Text and item location entries>
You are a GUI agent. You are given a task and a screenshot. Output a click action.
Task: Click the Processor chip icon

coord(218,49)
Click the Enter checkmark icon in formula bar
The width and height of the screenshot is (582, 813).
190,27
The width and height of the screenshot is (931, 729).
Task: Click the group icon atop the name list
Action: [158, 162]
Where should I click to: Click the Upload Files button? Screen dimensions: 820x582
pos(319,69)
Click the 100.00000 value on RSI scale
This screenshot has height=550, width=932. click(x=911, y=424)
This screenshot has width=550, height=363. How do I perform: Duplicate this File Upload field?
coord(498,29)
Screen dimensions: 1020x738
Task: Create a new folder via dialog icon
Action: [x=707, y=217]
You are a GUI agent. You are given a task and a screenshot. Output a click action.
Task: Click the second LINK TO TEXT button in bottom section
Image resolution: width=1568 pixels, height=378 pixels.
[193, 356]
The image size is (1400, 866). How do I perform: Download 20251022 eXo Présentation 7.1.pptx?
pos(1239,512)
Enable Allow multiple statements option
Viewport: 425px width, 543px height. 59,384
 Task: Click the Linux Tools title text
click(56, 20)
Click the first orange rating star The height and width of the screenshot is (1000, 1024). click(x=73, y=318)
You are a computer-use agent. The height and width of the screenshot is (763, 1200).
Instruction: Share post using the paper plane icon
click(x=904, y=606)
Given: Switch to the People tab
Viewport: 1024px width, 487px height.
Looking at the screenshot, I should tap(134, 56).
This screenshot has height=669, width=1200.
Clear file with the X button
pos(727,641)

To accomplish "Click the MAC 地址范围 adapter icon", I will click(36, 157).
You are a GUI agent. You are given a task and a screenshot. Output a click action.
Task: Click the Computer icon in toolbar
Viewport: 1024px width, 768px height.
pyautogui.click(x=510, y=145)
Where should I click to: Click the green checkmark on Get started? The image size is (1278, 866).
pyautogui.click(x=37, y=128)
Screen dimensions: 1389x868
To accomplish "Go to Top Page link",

REQUEST> Rewrite every line of the material above as a numbered list, leaving out the blank lines.

REPLY>
1. You are a GUI agent. You are given a task and a screenshot. Output a click action.
2. Task: Click the Processor chip icon
3. coord(218,49)
4. Click the Enter checkmark icon in formula bar
5. The width and height of the screenshot is (582, 813).
6. 190,27
7. The width and height of the screenshot is (931, 729).
8. Task: Click the group icon atop the name list
9. Action: [158, 162]
10. Where should I click to: Click the Upload Files button? Screen dimensions: 820x582
11. pos(319,69)
12. Click the 100.00000 value on RSI scale
13. This screenshot has height=550, width=932. click(x=911, y=424)
14. This screenshot has width=550, height=363. How do I perform: Duplicate this File Upload field?
15. coord(498,29)
16. Screen dimensions: 1020x738
17. Task: Create a new folder via dialog icon
18. Action: [x=707, y=217]
19. You are a GUI agent. You are given a task and a screenshot. Output a click action.
20. Task: Click the second LINK TO TEXT button in bottom section
21. Image resolution: width=1568 pixels, height=378 pixels.
22. [193, 356]
23. The image size is (1400, 866). How do I perform: Download 20251022 eXo Présentation 7.1.pptx?
24. pos(1239,512)
25. Enable Allow multiple statements option
26. Viewport: 425px width, 543px height. 59,384
27.  Task: Click the Linux Tools title text
28. click(56, 20)
29. Click the first orange rating star The height and width of the screenshot is (1000, 1024). click(x=73, y=318)
30. You are a computer-use agent. The height and width of the screenshot is (763, 1200).
31. Instruction: Share post using the paper plane icon
32. click(x=904, y=606)
33. Given: Switch to the People tab
34. Viewport: 1024px width, 487px height.
35. Looking at the screenshot, I should tap(134, 56).
36. This screenshot has height=669, width=1200.
37. Clear file with the X button
38. pos(727,641)
39. To accomplish "Click the MAC 地址范围 adapter icon", I will click(36, 157).
40. You are a GUI agent. You are given a task and a screenshot. Output a click action.
41. Task: Click the Computer icon in toolbar
42. Viewport: 1024px width, 768px height.
43. pyautogui.click(x=510, y=145)
44. Where should I click to: Click the green checkmark on Get started? The image size is (1278, 866).
45. pyautogui.click(x=37, y=128)
46. Screen dimensions: 1389x868
47. To accomplish "Go to Top Page link",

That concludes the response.